*** GIVEN PASSAGE Section Begins ***

Agent skill

customize

Interactive guided deployment flow for Azure OpenAI models with full customization control. Step-by-step selection of model version, SKU (GlobalStandard/Standard/ProvisionedManaged), capacity, RAI policy (content filter), and advanced options (dynamic quota, priority processing, spillover). USE FOR: custom deployment, customize model deployment, choose version, select SKU, set capacity, configure content filter, RAI policy, deployment options, detailed deployment, advanced deployment, PTU deployment, provisioned throughput. DO NOT USE FOR: quick deployment to optimal region (use preset).

Stars 2,020
Forks 226

Install this agent skill to your Project

npx add-skill https://github.com/microsoft/skills/tree/main/.github/plugins/azure-skills/skills/microsoft-foundry/models/deploy-model/customize

Metadata

Additional technical details for this skill

author
Microsoft
version
1.0.1

SKILL.md

Customize Model Deployment

Interactive guided workflow for deploying Azure OpenAI models with full customization control over version, SKU, capacity, content filtering, and advanced options.

Quick Reference

Property Description
Flow Interactive step-by-step guided deployment
Customization Version, SKU, Capacity, RAI Policy, Advanced Options
SKU Support GlobalStandard, Standard, ProvisionedManaged, DataZoneStandard
Best For Precise control over deployment configuration
Authentication Azure CLI (az login)
Tools Azure CLI, MCP tools (optional)

When to Use This Skill

Use this skill when you need precise control over deployment configuration:

  • Choose specific model version (not just latest)
  • Select deployment SKU (GlobalStandard vs Standard vs PTU)
  • Set exact capacity within available range
  • Configure content filtering (RAI policy selection)
  • Enable advanced features (dynamic quota, priority processing, spillover)
  • PTU deployments (Provisioned Throughput Units)

Alternative: Use preset for quick deployment to the best available region with automatic configuration.

*** GIVEN PASSAGE Section Ends ***
*** INFORMATION SUPPLIED Section Begins ***

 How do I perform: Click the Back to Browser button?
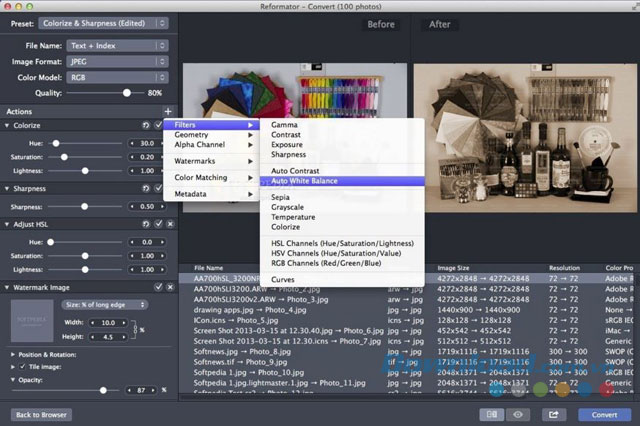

*** INFORMATION SUPPLIED Section Ends ***

WHAT THIS TASK INVOLVES: Rewrite everything in the customize skill page from "Additional technical details" down to "and advanced options.", swapping "workflow" for "process". The data is separate material and has no connection to the customize skill page.

RESULT OF THIS EXERCISE:
Additional technical details for this skill

author
Microsoft
version
1.0.1

SKILL.md

Customize Model Deployment

Interactive guided process for deploying Azure OpenAI models with full customization control over version, SKU, capacity, content filtering, and advanced options.